Vermont utilities could lose millions of dollars in energy credits

The Legislature next session will decide whether electric utilities should be required to sell renewable energy to customers, rekindling a debate over the price Vermont consumers will pay to reduce greenhouse gas emissions.

The creation of a renewable portfolio standard would establish by law how much electricity generated from wind, solar and other renewable resources utilities must be sold to customers.

Under the state’s current voluntary goal, utilities are allowed to sell renewable power credits out of state to reduce electric rates.

Renewable Energy Credits

The credits can be sold and purchased in a marketplace, and the price of the credits can fluctuate based on supply and demand. Power producers purchase these RECs to meet state statutory requirements or goals; meanwhile, others sell the credits to reduce the cost of the renewable power they sell to customers.

SPEED Program

Sustainably Priced Energy Enterprise Development (SPEED) is a voluntary program designed to give renewable energy developers long-term price certainty for the power their projects produce and therefore encourage the development of in-state generation. Vermont will not count this power as renewable until 2017, at which point it hopes to meet 20 percent of its electricity supply with renewables.

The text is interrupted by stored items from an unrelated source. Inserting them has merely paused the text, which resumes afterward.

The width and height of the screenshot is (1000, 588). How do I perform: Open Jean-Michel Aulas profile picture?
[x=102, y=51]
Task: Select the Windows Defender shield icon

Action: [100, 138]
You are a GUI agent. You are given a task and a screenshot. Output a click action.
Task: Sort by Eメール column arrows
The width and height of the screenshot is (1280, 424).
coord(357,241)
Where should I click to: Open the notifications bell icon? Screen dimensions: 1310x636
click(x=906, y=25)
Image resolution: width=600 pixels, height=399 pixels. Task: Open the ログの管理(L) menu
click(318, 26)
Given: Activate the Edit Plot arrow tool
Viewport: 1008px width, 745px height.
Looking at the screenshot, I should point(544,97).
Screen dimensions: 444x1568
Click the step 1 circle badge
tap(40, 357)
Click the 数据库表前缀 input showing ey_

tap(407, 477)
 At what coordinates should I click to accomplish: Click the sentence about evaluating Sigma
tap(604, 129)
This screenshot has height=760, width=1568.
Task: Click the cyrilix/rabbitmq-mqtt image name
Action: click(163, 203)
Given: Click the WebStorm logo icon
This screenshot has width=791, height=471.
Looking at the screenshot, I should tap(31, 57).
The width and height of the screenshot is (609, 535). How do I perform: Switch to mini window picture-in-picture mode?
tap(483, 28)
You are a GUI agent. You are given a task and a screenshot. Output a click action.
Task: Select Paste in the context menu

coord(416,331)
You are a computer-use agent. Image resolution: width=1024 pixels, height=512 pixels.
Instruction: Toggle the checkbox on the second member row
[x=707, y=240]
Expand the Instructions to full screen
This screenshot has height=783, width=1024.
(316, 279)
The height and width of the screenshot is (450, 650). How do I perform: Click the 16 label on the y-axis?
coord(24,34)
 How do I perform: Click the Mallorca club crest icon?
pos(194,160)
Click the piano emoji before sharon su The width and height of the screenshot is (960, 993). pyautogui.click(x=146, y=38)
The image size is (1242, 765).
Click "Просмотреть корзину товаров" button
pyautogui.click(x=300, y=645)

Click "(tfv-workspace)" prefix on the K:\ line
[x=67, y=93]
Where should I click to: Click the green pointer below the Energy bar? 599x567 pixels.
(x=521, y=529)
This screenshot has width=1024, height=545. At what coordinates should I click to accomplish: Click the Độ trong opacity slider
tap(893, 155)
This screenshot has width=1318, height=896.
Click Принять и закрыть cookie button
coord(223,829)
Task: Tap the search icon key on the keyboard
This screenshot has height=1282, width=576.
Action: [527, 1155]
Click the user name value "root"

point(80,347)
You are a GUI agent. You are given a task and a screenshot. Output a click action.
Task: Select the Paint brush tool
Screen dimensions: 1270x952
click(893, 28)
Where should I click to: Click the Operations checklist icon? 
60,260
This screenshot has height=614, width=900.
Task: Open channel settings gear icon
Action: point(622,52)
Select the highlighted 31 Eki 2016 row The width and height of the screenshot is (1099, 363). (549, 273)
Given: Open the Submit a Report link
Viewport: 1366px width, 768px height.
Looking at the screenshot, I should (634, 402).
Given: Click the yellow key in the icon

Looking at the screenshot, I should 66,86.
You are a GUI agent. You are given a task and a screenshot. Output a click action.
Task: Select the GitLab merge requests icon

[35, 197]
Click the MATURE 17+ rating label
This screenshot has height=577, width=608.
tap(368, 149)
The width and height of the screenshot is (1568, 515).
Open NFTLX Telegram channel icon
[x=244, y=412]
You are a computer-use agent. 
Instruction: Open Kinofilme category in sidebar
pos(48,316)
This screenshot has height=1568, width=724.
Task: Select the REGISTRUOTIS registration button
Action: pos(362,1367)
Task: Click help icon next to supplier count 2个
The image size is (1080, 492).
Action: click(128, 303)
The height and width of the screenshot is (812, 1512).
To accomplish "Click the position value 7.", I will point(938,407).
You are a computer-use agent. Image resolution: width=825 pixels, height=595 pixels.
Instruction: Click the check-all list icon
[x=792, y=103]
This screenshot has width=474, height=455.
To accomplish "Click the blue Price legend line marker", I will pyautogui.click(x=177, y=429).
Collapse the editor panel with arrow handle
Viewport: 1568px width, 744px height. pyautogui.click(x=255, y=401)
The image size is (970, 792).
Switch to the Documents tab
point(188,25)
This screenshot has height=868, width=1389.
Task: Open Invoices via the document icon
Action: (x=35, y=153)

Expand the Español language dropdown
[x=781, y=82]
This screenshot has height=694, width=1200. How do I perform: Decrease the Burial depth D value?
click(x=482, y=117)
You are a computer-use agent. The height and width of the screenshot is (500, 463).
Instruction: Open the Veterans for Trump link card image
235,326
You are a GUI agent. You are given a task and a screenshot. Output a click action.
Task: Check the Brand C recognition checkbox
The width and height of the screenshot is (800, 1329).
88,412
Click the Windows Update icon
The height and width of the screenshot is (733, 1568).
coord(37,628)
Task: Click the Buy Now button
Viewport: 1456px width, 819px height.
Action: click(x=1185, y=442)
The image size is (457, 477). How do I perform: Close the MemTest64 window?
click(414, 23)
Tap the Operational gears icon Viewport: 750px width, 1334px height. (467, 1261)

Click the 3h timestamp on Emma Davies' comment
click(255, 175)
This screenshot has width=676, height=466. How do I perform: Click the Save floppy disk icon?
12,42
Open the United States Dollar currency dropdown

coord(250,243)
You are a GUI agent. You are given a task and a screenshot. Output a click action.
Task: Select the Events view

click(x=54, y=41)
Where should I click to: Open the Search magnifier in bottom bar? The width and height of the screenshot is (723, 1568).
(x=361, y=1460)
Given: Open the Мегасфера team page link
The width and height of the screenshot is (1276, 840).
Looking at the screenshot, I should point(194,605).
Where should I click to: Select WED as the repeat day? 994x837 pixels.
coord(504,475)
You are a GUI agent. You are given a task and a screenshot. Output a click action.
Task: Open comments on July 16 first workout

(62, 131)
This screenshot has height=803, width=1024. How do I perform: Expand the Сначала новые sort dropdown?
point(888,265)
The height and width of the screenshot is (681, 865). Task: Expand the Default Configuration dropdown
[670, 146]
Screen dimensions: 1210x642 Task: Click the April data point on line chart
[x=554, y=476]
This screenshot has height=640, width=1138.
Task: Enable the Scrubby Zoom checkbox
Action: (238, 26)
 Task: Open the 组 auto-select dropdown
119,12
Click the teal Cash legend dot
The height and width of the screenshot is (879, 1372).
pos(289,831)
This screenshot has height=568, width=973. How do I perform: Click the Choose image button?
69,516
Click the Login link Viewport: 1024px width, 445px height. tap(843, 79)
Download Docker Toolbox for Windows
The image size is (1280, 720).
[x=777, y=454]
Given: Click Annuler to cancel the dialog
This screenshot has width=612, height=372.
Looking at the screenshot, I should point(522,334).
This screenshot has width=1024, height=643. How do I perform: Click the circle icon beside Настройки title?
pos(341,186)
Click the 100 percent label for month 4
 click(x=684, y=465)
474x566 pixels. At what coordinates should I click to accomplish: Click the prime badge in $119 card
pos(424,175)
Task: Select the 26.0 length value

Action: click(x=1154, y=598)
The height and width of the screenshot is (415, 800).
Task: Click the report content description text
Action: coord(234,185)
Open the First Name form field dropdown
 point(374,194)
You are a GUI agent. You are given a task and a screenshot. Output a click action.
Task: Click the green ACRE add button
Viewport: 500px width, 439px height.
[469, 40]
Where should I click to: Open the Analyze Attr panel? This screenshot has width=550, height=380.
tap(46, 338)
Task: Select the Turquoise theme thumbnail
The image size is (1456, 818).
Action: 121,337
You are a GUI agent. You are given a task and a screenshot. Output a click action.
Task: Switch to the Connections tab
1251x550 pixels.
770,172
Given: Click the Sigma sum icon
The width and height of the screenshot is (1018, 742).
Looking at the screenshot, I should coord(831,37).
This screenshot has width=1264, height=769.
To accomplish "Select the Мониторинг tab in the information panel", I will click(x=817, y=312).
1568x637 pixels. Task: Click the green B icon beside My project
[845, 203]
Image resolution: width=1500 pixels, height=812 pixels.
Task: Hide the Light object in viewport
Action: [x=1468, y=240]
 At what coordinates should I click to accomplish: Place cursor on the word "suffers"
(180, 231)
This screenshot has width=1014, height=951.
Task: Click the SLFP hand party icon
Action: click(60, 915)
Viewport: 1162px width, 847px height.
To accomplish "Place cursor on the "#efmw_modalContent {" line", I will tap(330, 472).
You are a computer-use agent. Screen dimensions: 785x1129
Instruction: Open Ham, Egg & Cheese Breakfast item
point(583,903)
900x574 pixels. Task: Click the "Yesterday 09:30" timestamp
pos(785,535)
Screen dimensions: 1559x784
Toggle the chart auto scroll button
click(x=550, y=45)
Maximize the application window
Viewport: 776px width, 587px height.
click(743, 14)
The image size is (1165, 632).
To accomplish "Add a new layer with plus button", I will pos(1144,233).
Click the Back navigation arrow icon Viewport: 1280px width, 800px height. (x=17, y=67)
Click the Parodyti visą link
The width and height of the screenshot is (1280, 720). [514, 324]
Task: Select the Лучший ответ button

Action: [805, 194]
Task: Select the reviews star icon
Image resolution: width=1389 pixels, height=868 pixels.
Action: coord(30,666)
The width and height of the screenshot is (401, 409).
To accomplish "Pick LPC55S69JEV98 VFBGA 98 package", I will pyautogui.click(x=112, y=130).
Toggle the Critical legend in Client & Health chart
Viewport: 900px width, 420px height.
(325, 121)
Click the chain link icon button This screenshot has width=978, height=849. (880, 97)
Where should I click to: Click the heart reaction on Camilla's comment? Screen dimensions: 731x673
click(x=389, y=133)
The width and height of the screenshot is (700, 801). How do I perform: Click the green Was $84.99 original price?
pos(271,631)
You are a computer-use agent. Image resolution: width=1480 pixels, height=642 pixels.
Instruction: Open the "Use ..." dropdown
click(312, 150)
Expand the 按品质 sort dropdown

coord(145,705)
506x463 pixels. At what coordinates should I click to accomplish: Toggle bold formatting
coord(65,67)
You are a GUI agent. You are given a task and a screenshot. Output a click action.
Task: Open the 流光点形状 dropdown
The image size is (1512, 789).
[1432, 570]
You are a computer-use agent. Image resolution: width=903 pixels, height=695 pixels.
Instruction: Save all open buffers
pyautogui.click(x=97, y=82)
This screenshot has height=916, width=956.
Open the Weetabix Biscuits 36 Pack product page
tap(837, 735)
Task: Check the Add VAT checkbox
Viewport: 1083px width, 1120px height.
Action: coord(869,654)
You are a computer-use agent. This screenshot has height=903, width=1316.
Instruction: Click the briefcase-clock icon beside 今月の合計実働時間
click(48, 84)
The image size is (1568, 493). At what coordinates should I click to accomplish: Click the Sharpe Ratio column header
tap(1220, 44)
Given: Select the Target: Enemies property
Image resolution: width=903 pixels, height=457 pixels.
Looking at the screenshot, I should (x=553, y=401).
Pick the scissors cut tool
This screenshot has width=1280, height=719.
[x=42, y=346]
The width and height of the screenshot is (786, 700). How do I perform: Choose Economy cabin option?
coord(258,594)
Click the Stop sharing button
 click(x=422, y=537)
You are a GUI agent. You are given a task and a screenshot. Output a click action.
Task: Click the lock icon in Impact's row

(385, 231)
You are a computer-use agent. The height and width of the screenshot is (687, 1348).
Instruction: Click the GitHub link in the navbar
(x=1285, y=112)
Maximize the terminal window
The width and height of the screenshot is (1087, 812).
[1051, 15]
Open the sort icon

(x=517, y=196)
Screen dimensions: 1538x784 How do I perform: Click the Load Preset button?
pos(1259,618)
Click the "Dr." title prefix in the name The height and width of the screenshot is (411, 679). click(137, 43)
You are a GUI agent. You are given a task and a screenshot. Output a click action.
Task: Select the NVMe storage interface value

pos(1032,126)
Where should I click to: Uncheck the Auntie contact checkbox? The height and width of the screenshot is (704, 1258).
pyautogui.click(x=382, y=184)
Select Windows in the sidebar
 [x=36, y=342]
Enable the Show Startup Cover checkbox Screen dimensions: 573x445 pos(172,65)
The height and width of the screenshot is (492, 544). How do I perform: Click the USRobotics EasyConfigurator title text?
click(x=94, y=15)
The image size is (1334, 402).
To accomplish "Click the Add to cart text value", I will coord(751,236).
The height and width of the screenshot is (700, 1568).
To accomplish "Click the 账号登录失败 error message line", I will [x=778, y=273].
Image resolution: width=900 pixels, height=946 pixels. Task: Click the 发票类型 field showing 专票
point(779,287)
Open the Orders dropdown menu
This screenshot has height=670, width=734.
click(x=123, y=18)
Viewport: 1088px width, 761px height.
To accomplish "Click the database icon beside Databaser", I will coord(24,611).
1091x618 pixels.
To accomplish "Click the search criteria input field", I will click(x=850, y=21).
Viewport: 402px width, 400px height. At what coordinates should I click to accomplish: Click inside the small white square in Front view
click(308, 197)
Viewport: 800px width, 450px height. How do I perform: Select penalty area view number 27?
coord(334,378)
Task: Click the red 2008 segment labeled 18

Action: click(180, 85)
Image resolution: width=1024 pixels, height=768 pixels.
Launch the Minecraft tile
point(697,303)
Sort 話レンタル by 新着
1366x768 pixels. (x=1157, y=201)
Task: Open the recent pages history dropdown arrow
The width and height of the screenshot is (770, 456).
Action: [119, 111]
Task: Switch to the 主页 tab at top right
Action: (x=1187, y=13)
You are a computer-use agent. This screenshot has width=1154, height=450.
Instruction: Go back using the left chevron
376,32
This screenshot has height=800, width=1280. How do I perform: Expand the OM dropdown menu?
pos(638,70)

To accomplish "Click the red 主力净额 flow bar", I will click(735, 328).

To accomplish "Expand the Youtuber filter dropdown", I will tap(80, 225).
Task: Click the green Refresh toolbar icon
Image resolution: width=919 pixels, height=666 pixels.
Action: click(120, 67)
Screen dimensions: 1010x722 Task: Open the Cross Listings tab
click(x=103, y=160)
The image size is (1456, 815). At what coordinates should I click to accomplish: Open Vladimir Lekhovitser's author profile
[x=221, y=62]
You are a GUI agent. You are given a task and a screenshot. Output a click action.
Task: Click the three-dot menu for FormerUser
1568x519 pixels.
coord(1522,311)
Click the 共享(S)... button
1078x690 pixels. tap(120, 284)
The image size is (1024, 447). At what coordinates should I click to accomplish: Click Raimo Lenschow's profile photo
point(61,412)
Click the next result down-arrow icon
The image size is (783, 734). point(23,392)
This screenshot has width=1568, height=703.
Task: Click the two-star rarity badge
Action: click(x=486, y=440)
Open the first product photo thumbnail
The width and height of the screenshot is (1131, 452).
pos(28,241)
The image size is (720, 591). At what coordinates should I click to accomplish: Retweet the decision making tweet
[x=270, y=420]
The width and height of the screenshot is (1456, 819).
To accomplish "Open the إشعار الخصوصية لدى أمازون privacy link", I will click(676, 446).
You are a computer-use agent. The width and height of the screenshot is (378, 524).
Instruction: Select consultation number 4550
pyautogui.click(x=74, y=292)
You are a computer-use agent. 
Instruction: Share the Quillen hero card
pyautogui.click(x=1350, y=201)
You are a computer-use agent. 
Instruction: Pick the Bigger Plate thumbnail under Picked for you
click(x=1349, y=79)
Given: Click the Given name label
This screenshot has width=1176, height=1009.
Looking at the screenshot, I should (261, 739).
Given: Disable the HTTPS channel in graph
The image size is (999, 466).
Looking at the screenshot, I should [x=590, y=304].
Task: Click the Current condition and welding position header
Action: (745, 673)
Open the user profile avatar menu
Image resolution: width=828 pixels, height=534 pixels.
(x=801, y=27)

Renewable Portfolio Standards

An RPS requires utilities to keep, or “retire,” RECs to meet statutory percentages of renewable power in their portfolio. Power producers trade RECs to meet these requirements, and pay fines if they fail to do so. States decide the value of each type of renewable energy generation and assign them to a certain “class,” which trade for different values.

But state energy regulators in Connecticut are now questioning the worth of Vermont’s renewable energy credits, or RECs. These credits, equal to one megawatt-hour of renewable energy, are traded among power producers like commodities.

The Connecticut Public Utilities Regulatory Authority will decide soon whether any Vermont RECs should count toward their state’s renewable energy requirements, official say.

Traders of these credits are also hesitant to deal in the renewable power Vermont generates though its SPEED program, which critics say will allow Vermont utilities to also apply the credits they sell toward the state’s goal, starting in 2017.

And now, some Vermont utilities fear other states, such as Massachusetts, will follow suit — creating uncertainty for the tens of million of dollars Vermont utilities save customers annually through the sale of RECs.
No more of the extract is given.